Q-o-q, the best performing property was The Peak, up 1.5%, followed Likas Square (1.2%), Radiant Tower (1%) and Bayshore Condominium (1%). There was no movement for the others.
Rents and yields
For 2-storey terraced houses, rents grew an average 2.99% in 3Q2019. Taman Jingo registered the highest rental growth of 5% to RM2,100 per month, followed Taman Indah Permai (3.45% to RM1,500), Ujana Kingfisher (2.94% to RM1,750), Taman Sri Borneo (2.7% to RM1,900), Millenium Height (2.56% to RM2,000), Luyang Perdana (2.33% to RM2,200) and Golden Hill Garden (1.96% to RM2,600).

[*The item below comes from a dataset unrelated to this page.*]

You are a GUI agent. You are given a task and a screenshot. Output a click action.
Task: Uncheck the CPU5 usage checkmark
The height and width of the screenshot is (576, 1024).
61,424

“The average gross yield for 2-storey terraced houses during the quarter under review was 3.79%, down 0.1% compared with 3Q2018,” says Max. “The highest gross yield was seen at Millenium Height at 4%, followed Taman Indah Permai (3.96%), Taman Jindo (3.88%), Golden Hill Garden (3.85%), Ujana Kingfisher (3.68%), Luyang Perdana (3.57%) and Taman Sri Borneo (3.56%).
Rents for 1-storey terraced houses grew an average 3.2% in 3Q2019, slowing 0.11% compared with a year ago. Taman Tuan Huat registered the highest rental growth at 3.45% to RM1,500 per month, followed Taman Nelly Phase 9 (3.23% to RM1,600) and Taman Sri Kepayan (2.94% to RM1,750).
“The average gross yield for 1-storey terraced houses was 4.31%, down 0.2% compared with 3Q2018. The highest gross yield was seen at Taman Sri Kepayan at 4.47%, followed Taman Tuan Huat (4.29%) and Taman Nelly Phase 9 (4.17%),” says Max.
For the condo segment of the monitor, there was no rental growth and some condos showed a drop in rates from the year before. Radiant Tower dropped 6.12% to RM1.77 psf per month, Alam Damai fell 5.88% to RM2.18 psf,
1 Borneo Condominium declined 5% to RM1.92 psf, Marina Court lost 2.86% to RM2.62 psf and The Peak Condominium 1.41% dropped to RM2.69 psf.
“The average gross yield for our condominium samples in 3Q2019 was 4.72%, down 0.27% from the average gross yield of 4.98% recorded in 3Q2018,” says Max. “The highest gross yield in 3Q2019 was registered 1 Borneo Condominium, at 5.62%. This was followed Marina Court (5.06%), Likas Square (4.99%), The Peak Condominium (4.82%), Jesselton Condominium (4.79%), Alam Damai (4.44%), Radiant Tower (4.33%) and Bayshore Condominium (3.68%).”